I’m not anti-market. I’m anti-extraction, and there is a canyon between the two. Markets are superb at allocating sandwiches and sneakers and ten thousand other ordinary goods. No central planner could run a restaurant district the way a price signal does. That is not what we are talking about. We are talking about whether your employer should be the sole provider of your health insurance. Whether a private-equity firm should be able to buy a nursing home, load it with debt, sell the building, and leave town with the silverware. Whether losing your job means losing your kid’s doctor. The question was never “markets or no markets.” It is “who owns the thing, and who pockets the gains?”

Every time someone proposes bringing any of that cushion here — a child allowance, sectoral bargaining, a public option, flexicurity — the alarm gets sounded and the word socialism does all the work, so you never get around to asking whether the boring thing it is attached to already exists, in the reddest states in the union. It does. North Dakota has run a profitable state-owned bank since 1919. Every Alaskan gets a dividend from oil revenue. Medicare is single-payer health insurance for everyone over sixty-five, and nobody wants to abolish it. If those are socialism, they have been Republican socialism for decades, which tells you the word describes nothing in particular. Calling collective bargaining “the road to serfdom” while cashing a Social Security check is not a principled stand. It is just name-calling.

The problem is not that the government is too big. The problem is that it is built for the people who already have things. It was not a socialist who wrote the rule letting corporations spend eight hundred billion dollars on stock buybacks the year after a tax cut. It was not a democratic socialist who designed the system where your health insurance disappears the day you get laid off. The current arrangement is a set of choices, not the weather — and the people who benefit from those choices have a very strong interest in making sure you never notice they were choices at all.

I am told I am too young to understand why the things that work in every other rich country cannot work here. Walk me through it slowly. Start with why a Danish child and an American child, born the same year, face such different odds of being bankrupted by a hospital — and do it without the phrase “American exceptionalism,” since the exceptional part, in this telling, is the bankruptcy.

Let me be plain. Communism in the twentieth century was a catastrophe. It killed tens of millions and crushed the workers it claimed to free. I am not here to relitigate it. What I am here for is the question that comes after the verdict: between the gulag and a stock market that treats your town as something to be stripped for parts, are those honestly the only two items on the menu? Because the credit union three blocks from your house, the rural electric co-op that wired your county, and Mondragon — the eleven-billion-euro worker-owned company in the Basque Country that has paid its top executive about six times its lowest-paid worker for nearly seventy years — would all be surprised to hear it.

So here is what we build instead. We build sectoral bargaining that lifts wages across whole industries without nationalizing a single firm. We build cooperatives and ESOPs that let workers own the place where they work — fifteen million Americans already do. We decouple health insurance from employment so losing your job doesn’t mean losing your kid’s doctor.
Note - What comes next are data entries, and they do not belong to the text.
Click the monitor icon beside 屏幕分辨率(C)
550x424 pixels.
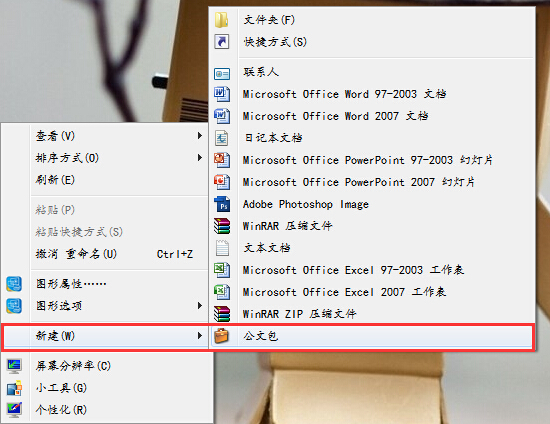point(14,366)
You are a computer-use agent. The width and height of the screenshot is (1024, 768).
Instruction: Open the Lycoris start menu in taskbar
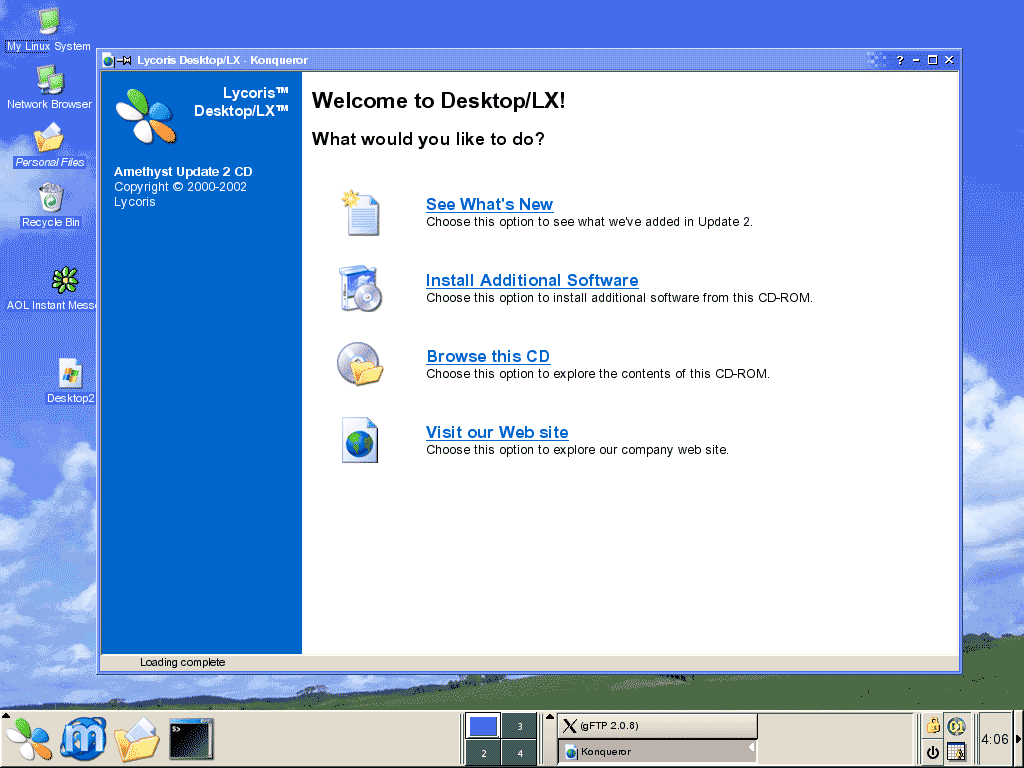click(28, 740)
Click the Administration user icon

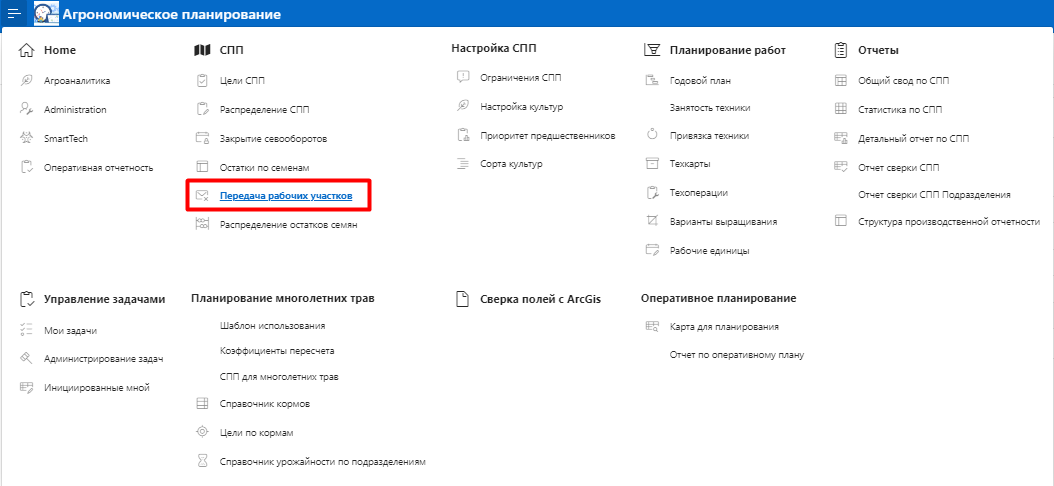tap(27, 110)
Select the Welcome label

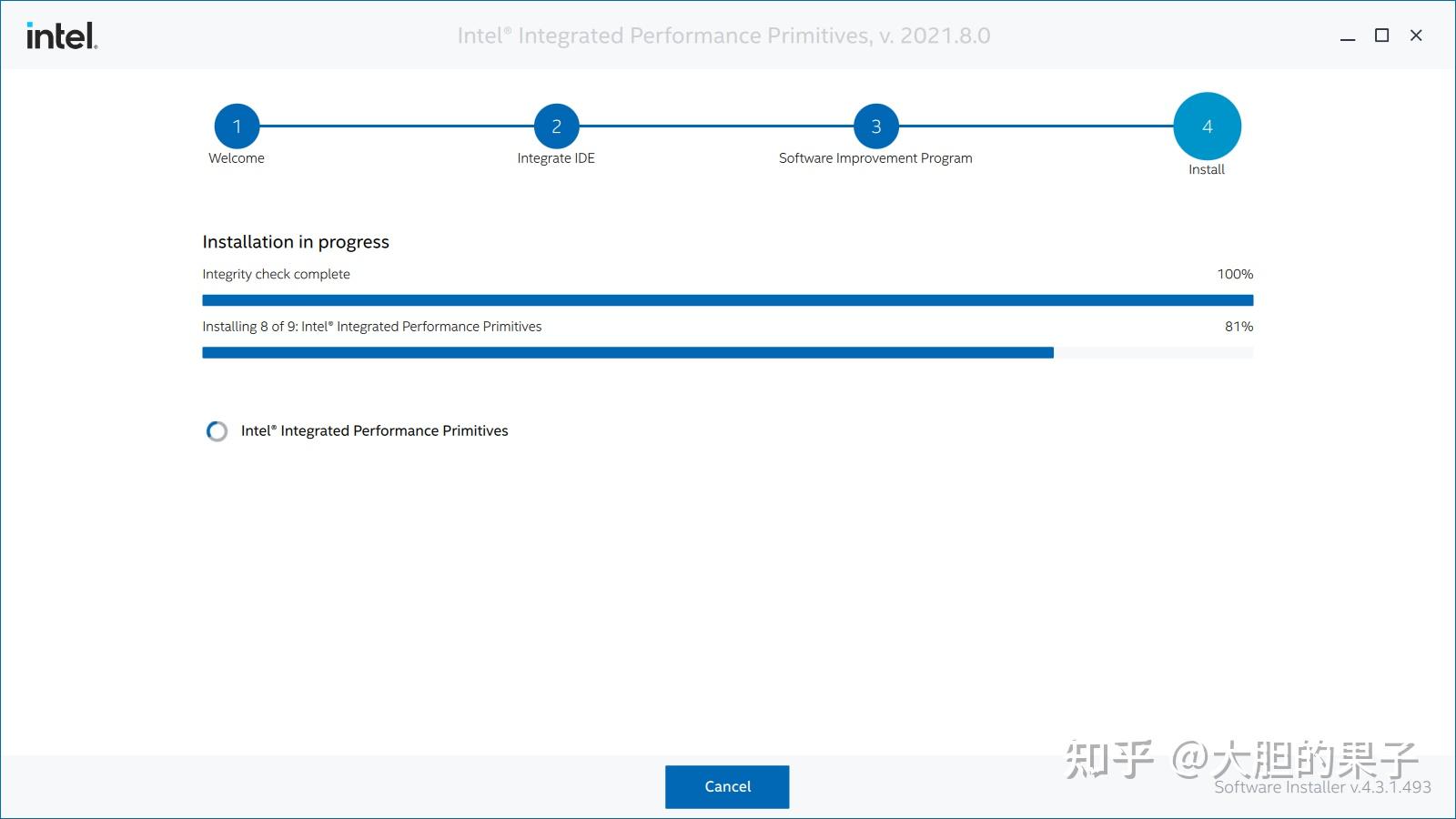237,157
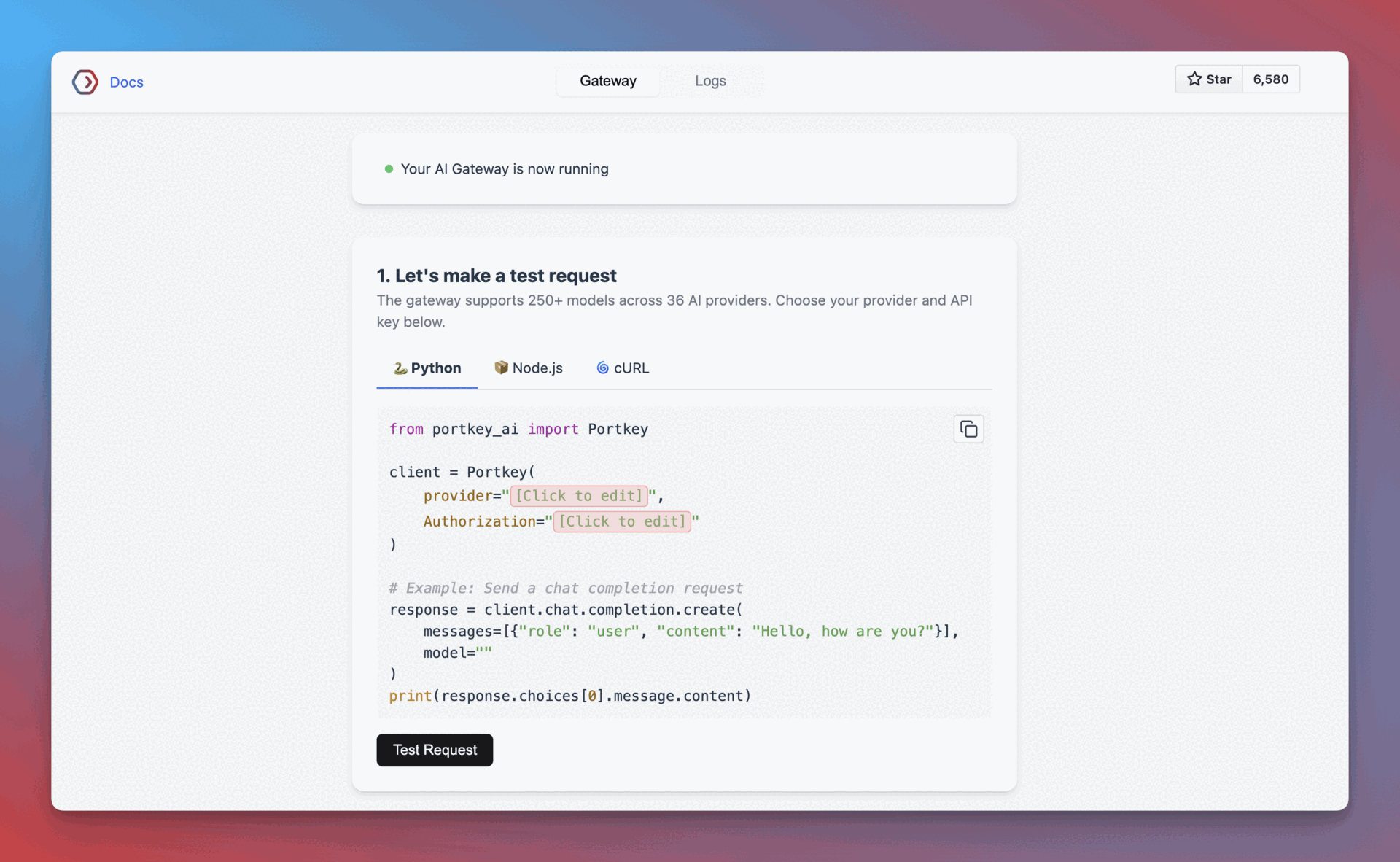Star the project on GitHub
The width and height of the screenshot is (1400, 862).
1208,79
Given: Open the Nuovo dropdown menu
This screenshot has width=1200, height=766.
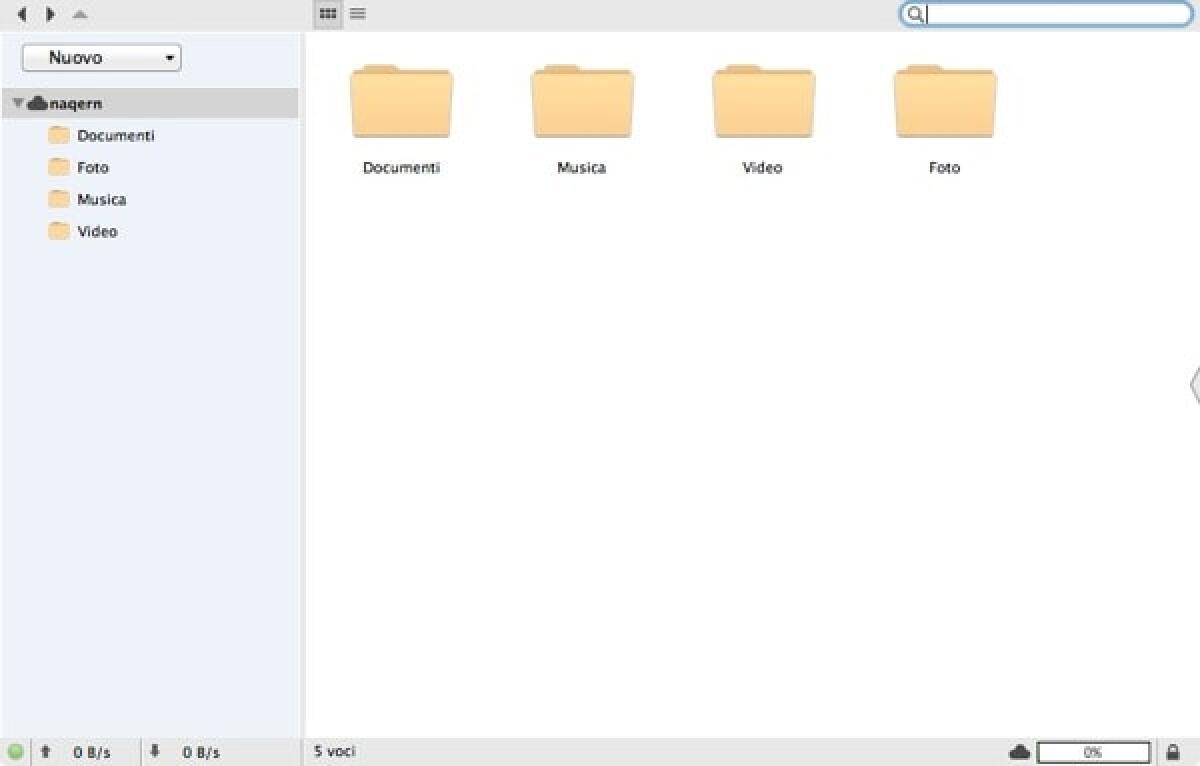Looking at the screenshot, I should point(100,57).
We fund childcare the way every other rich country does, not as charity but as infrastructure. We build a floor under the economy so that people can afford to take a risk — quit a bad job, start a business, go back to school — because failure doesn’t end on the street. That is what a Dane does when she quits and starts a company. She can afford to be brave because the fall is cushioned.

The op-ed calls that a threat to the American Dream. I call it the American Dream’s only remaining shot. The economy is a set of human choices, not the weather, and somebody built the one we have now. Somebody could build it differently.